Is Porn Good for You?

Despite the countless studies claiming that porn is bad for your brain and your relationships, there are just as many studies saying that porn does not cause irrevocable harm to the brain or your sex life. In fact, it’s probably good for you.

As for the old chestnut that too much porn viewing can lead to addiction The consensus is still pretty split on that one, but some sex researchers believe it’s important to differentiate between an addiction and a compulsion, in the same vein as compulsive nail-biting.

People who say pornography is an addiction, they tend to come from the addiction community and not always the field of mental health or sexuality.

They tend to say ‘This is dangerous, porn is fraught with danger. You better watch out, it’s a slippery slope.’ It was sort of the same as people in the drug addiction community saying if you smoke pot, you better watch out or you’ll be doing heroin.

Porn isn’t a replacement for the real thing, but research has shown that having a healthy masturbation schedule actually makes us better sex partners.

While being good for your physical and mental health it’s a way to continue making sure that your own sexual needs are being met outside of the bedroom, which is likely why it’s so common, even for those in relationships.

Surveys show that anywhere from 70 to 95 percent of adult men and women get it on alone, and, yes, that includes people involved in monogamous relationships.

According to Kinsey research, 40 percent of men and 30 percent of women in relationships masturbate. A survey of Playboy readers found 72 percent of married men masturbate, and a similar Redbook survey found 68 percent of married women do it too.

Watching porn in a relationship isn’t cheating, just like watching it when you’re single doesn’t make you immoral or perpetuate our singledom.

It’s a necessary part of self-love. Besides, if you’re worried that porn might be ruining your sexcapades or your relationships, perhaps they weren’t that good to begin with.

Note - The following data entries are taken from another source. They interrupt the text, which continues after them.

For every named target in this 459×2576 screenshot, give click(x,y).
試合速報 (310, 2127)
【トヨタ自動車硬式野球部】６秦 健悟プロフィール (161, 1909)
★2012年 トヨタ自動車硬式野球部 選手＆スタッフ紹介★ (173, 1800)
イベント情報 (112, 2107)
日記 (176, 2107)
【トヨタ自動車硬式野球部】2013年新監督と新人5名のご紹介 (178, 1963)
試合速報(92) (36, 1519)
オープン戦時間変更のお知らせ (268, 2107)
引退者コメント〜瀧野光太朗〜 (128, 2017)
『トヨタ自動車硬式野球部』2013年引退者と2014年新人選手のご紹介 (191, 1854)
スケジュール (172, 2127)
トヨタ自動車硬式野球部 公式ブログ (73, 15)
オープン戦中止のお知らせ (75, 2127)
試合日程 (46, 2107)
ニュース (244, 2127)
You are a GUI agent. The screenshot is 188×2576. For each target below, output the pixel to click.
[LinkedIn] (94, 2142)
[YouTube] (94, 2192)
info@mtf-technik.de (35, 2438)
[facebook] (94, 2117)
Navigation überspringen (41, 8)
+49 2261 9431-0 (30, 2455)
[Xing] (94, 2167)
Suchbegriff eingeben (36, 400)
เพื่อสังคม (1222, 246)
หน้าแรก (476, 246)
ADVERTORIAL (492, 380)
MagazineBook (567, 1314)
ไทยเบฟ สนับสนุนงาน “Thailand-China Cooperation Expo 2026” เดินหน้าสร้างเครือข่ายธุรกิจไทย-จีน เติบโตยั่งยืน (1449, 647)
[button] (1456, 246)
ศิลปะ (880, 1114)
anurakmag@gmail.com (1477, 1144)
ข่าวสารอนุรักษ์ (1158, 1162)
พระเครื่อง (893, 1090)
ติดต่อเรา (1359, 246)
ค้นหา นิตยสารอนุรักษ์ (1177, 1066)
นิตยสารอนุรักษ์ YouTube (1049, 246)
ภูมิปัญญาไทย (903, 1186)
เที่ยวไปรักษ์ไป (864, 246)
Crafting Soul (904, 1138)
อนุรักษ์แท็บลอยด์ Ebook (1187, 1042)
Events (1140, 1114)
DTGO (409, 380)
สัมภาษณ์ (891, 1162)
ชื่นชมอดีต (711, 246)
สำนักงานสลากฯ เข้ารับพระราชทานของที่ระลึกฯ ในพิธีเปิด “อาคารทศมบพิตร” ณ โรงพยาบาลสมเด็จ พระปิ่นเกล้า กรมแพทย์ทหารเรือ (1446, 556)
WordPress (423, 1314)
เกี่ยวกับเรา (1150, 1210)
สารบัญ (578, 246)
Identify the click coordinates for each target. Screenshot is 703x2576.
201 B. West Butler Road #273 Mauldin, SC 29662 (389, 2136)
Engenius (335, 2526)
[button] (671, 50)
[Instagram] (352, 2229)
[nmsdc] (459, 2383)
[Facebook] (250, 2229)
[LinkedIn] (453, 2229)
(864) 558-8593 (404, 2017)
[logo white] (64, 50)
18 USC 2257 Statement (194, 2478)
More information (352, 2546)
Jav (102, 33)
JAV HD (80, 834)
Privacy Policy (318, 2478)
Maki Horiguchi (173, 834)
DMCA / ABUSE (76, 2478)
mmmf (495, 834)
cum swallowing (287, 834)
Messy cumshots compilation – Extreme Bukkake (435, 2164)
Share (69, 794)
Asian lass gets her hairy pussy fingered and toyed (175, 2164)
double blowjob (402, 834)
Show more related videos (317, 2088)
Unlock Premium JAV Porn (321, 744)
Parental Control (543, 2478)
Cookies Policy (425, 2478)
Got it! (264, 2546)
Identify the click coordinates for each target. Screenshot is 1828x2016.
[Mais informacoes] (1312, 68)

Exploring your sexuality is how you find out what you like. There’s a reason that the first step in every queer man’s coming out process is looking at pornography.

Unless you’re exposed to sexual practices outside of what you’ve been told is acceptable, it’s hard to become comfortable with your own desires or normalize them in your brain.

Just as sex Ed is how we find out about the mechanics of sex — what goes where — pornography is how many of us begin to figure out how that relates to our sexualities. Pornography isn’t an ideal replacement for sex education but it’s an excellent education as to what’s out there for you to explore.

This isn’t just true for gay men. Porn allows all users a safe space to work out proclivities they might be uncomfortable elsewhere, like sleep porn or rape porn.

There’s not always an opportunity in daily life for a primer on the wide world of tentacle erotica, and finding these resources for ourselves is how many of us become exposed to them.

How else would people in the BDSM and leather communities have figured out that’s what they were into without some hot muscle bear action to help show them the way?

For those who find themselves entrenched in a niche community, porn can be a way to continue to explore your sexual horizons and reeducate your desires.
Porn is by no means an instructional manual for how to have sex. It’s a fantasy, and sometimes it’s a very silly one.
No one (or at least very few people) enjoys having sex the way people have sex in porn. No one (or at least very few people) is turned on by spitting into a butt, or gagging on a penis, or washing their face with baby batter, or any of the other porn tropes that lead radical fems and anti-porn activists to conclude that porn is dangerous and destructive to women.

But just because these things are kinda gross and unseemly to you doesn’t mean that no one likes them, and just because there are a few things you’ve seen in porn that you wouldn’t do in your own sex life doesn’t mean there’s nothing you can learn from watching porn.

Regardless of whether you think you’re the Yitzhak Pearlman of having sex, you probably aren’t; you’re probably just OK at it.

And just as aspiring concert violinists learn how to better their craft by watching a virtuoso play, your own sexual repertoire could similarly benefit from watching an adult performer whose skills you respect and admire.
Porn doesn’t just give you the skills to learn how to better please your partner. It also can help give you skills for how to better please yourself.

If you masturbate semi-regularly, chances are you know enough about yourself and your own body and what it likes to be able to ask for it in bed, which will ultimately lead to a much more satisfying sex life, whether alone or with a partner.

Practice makes perfect, people. So go find your porn of choice and enjoy.